**What is required**: From the line containing "2x (177, 1267)" down to the last line of the records below, restate each line word for word and leave out the rest.

**Supplied records**:
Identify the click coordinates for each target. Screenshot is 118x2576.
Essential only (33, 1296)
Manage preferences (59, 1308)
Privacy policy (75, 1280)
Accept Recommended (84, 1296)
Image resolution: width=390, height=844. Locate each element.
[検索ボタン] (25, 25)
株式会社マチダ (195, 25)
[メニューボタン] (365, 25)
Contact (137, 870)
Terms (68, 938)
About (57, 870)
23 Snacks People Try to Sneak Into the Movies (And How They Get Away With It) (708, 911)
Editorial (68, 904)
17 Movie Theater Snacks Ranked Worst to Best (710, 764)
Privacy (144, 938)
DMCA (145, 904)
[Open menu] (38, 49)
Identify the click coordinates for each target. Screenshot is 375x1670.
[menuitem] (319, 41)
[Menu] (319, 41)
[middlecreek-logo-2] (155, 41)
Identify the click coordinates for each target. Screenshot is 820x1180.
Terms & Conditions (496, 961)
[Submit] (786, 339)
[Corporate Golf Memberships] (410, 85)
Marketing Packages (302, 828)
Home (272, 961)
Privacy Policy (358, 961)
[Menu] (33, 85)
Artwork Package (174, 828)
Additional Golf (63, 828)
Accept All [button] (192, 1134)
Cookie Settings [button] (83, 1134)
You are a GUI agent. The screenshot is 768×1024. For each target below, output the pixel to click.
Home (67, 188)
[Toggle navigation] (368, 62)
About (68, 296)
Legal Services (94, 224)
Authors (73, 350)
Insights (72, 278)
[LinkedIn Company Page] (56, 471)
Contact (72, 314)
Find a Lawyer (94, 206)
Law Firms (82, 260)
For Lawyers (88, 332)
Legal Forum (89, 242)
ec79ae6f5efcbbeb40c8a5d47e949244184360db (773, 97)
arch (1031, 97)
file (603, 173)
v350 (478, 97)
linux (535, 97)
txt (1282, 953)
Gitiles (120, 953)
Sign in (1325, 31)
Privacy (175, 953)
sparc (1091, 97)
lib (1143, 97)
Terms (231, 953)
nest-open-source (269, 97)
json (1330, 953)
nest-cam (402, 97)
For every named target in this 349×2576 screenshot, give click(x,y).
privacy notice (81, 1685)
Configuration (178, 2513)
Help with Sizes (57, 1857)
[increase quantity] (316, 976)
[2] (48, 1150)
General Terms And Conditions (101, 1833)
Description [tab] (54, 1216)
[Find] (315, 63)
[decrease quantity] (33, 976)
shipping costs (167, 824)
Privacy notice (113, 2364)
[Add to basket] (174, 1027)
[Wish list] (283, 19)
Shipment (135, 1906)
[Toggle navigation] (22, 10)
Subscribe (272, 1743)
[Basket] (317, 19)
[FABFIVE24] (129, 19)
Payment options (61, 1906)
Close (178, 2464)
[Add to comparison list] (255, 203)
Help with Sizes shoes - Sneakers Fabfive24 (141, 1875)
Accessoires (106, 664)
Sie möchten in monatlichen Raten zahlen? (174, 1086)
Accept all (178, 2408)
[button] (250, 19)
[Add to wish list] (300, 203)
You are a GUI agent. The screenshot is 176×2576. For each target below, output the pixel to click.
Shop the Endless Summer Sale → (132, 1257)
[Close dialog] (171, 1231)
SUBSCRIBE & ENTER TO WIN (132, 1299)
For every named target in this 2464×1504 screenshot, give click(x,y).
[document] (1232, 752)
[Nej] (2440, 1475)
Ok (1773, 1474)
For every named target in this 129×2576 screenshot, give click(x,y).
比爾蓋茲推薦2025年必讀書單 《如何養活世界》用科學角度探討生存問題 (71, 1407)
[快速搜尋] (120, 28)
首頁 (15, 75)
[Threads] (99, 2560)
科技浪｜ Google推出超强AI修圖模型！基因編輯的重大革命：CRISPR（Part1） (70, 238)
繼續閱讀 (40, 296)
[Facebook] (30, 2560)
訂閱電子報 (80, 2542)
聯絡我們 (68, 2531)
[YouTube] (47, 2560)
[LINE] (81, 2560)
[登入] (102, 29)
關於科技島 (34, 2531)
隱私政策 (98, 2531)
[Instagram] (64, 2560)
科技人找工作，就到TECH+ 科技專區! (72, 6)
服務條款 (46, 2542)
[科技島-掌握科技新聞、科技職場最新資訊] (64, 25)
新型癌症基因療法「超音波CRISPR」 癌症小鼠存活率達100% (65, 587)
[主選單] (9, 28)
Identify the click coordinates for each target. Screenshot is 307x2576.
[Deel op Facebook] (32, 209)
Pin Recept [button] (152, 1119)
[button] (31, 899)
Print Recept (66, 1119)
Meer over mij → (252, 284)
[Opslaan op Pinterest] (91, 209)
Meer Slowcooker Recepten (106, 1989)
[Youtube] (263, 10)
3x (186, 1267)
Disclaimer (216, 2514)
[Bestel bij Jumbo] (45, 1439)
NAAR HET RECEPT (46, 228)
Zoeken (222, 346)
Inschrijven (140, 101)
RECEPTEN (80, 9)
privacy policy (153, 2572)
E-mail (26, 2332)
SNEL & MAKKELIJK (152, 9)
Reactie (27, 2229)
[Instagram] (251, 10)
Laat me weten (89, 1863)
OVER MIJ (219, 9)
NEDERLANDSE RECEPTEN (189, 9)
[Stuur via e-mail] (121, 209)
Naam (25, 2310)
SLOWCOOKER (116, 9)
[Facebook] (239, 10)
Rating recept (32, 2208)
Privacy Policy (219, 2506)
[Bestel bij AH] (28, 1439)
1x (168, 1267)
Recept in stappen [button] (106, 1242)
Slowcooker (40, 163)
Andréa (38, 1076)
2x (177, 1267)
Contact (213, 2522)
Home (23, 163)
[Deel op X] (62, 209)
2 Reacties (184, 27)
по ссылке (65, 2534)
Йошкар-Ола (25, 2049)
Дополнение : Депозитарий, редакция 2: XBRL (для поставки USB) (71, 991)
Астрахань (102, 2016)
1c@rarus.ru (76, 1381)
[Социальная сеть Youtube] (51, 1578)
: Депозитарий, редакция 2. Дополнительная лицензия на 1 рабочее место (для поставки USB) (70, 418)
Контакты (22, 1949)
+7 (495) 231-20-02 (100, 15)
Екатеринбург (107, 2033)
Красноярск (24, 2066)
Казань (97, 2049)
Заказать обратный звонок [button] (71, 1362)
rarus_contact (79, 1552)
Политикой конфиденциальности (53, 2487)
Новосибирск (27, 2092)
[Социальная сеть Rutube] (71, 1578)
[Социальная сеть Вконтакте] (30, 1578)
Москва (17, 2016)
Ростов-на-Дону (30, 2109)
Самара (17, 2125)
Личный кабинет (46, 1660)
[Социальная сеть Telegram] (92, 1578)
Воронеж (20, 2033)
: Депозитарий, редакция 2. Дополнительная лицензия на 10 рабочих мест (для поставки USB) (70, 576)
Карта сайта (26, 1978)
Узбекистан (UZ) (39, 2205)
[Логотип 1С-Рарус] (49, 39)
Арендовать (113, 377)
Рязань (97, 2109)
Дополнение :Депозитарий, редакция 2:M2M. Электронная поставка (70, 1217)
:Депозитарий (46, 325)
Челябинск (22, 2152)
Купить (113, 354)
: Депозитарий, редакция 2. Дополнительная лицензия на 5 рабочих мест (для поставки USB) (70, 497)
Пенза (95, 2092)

**Output of the task**:
2x (177, 1267)
Contact (213, 2522)
Home (23, 163)
[Deel op X] (62, 209)
2 Reacties (184, 27)
по ссылке (65, 2534)
Йошкар-Ола (25, 2049)
Дополнение : Депозитарий, редакция 2: XBRL (для поставки USB) (71, 991)
Астрахань (102, 2016)
1c@rarus.ru (76, 1381)
[Социальная сеть Youtube] (51, 1578)
: Депозитарий, редакция 2. Дополнительная лицензия на 1 рабочее место (для поставки USB) (70, 418)
Контакты (22, 1949)
+7 (495) 231-20-02 (100, 15)
Екатеринбург (107, 2033)
Красноярск (24, 2066)
Казань (97, 2049)
Заказать обратный звонок [button] (71, 1362)
rarus_contact (79, 1552)
Политикой конфиденциальности (53, 2487)
Новосибирск (27, 2092)
[Социальная сеть Rutube] (71, 1578)
[Социальная сеть Вконтакте] (30, 1578)
Москва (17, 2016)
Ростов-на-Дону (30, 2109)
Самара (17, 2125)
Личный кабинет (46, 1660)
[Социальная сеть Telegram] (92, 1578)
Воронеж (20, 2033)
: Депозитарий, редакция 2. Дополнительная лицензия на 10 рабочих мест (для поставки USB) (70, 576)
Карта сайта (26, 1978)
Узбекистан (UZ) (39, 2205)
[Логотип 1С-Рарус] (49, 39)
Арендовать (113, 377)
Рязань (97, 2109)
Дополнение :Депозитарий, редакция 2:M2M. Электронная поставка (70, 1217)
:Депозитарий (46, 325)
Челябинск (22, 2152)
Купить (113, 354)
: Депозитарий, редакция 2. Дополнительная лицензия на 5 рабочих мест (для поставки USB) (70, 497)
Пенза (95, 2092)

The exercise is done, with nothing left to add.